[Items listed in a dataset]
• • • • •
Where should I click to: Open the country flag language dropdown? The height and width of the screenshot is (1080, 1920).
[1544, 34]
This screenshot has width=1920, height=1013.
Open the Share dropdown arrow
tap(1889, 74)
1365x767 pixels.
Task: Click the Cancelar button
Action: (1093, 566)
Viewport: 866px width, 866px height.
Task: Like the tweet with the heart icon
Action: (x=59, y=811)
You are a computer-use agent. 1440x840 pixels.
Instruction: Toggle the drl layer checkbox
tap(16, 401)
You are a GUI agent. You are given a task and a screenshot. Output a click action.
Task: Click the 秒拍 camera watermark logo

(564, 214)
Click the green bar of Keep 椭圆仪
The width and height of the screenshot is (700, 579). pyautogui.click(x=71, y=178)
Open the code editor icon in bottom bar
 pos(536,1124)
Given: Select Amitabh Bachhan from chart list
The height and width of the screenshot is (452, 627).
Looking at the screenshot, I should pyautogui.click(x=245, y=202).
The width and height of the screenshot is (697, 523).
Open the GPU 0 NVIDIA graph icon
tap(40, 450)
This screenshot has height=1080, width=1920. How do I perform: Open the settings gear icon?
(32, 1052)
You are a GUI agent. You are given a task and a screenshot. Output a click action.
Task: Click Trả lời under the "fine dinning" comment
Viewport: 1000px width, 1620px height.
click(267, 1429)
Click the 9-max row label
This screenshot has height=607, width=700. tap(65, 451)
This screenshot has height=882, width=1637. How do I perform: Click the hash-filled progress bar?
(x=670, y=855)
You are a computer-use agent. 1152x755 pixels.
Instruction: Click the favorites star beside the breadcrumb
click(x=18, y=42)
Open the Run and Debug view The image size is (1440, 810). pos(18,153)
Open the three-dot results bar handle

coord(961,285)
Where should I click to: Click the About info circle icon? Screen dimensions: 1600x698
• • • • •
* TASK STATEMENT
The lines above that hold the string "computer" are to be located and copied.

* EXERCISE RESPONSE
You are a computer-use agent. 1440x840 pixels.
You are a computer-use agent. 1152x755 pixels.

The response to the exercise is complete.